Des DSI en manque de CDO

D'ici à 2023, le Chief Digital Officer sera en voie de disparition. Mais pas ici, en Nouvelle-Zélande. C'est IDC qui fait cette prophétie, estimant qu'alors, dans cette partie du monde, « le numérique sera totalement intégré dans les organisations et ne sera plus considéré comme quelque chose de spécial. »

En France, dans la moitié des organisations, ce n'est pas un CDO mais le DSI qui pousse à la transformation numérique. Et il n'a pas la vie facile, nous apprend une enquête menée en décembre dernier par OnePoll, pour le compte de Citrix. 175 DSI travaillant dans des entreprises de plus de 250 salariés et de tous secteurs ont été interrogés.

Ces derniers sont 82 % à croire en la transformation numérique, mais ils estiment à 60 % qu'ils ont hérité d'une infrastructure technologique qui freine considérablement le potentiel de transformation de leur entreprise.

Même si 64 % jugent néanmoins cette infrastructure fonctionnelle, voire très fonctionnelle, 37% pensent qu’elle manque d’intelligence, illustration d'une maturité numérique insuffisante au regard des défis actuels.

Une incapacité à influencer l'activité de l'enteprise

Dans leur volonté de changer les choses, les DSI ne se sentent pas vraiment aidés. Plus de la moitié (53%) indiquent qu'ils doivent faire face à des restrictions financières trop importantes et à des processus de décision trop long et trop complexes.

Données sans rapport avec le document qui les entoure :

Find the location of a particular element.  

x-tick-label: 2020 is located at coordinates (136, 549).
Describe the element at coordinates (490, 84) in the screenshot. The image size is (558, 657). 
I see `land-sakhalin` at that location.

Et, si 47 % d'entre eux ont adapté leur communication pour justifier les investissements auprès de leurs dirigeants en mettant l'accent sur la valeur apportée en termes de rendement, 80 % des DSI déclarent que leur entreprise voit toujours l'IT comme un centre de coût. Pas facile, dans ces conditions, d'initier de nouvelles pratiques ou d'intégrer de nouvelles solutions.

Au passage, ils sont 39 % à reconnaître que la place prise par le CDO vient compenser un manque de crédibilité ou de capacité à influencer l'activité de l'entreprise du service informatique.

Une fonction que la quasi-totalité des DSI (93%) ne voudraient d'ailleurs pas voir disparaître, puisqu'il la juge indispensable pour opérer une transformation à moyen et long terme. Pour les trois quarts des répondants (74 %), le rôle du CDO sera même critique dans les trois à six années à venir.

Il ne manquerait plus qu'un cabinet d'analyse ne vienne leur prophétiser la fin de cette fonction dans les trois prochaines années.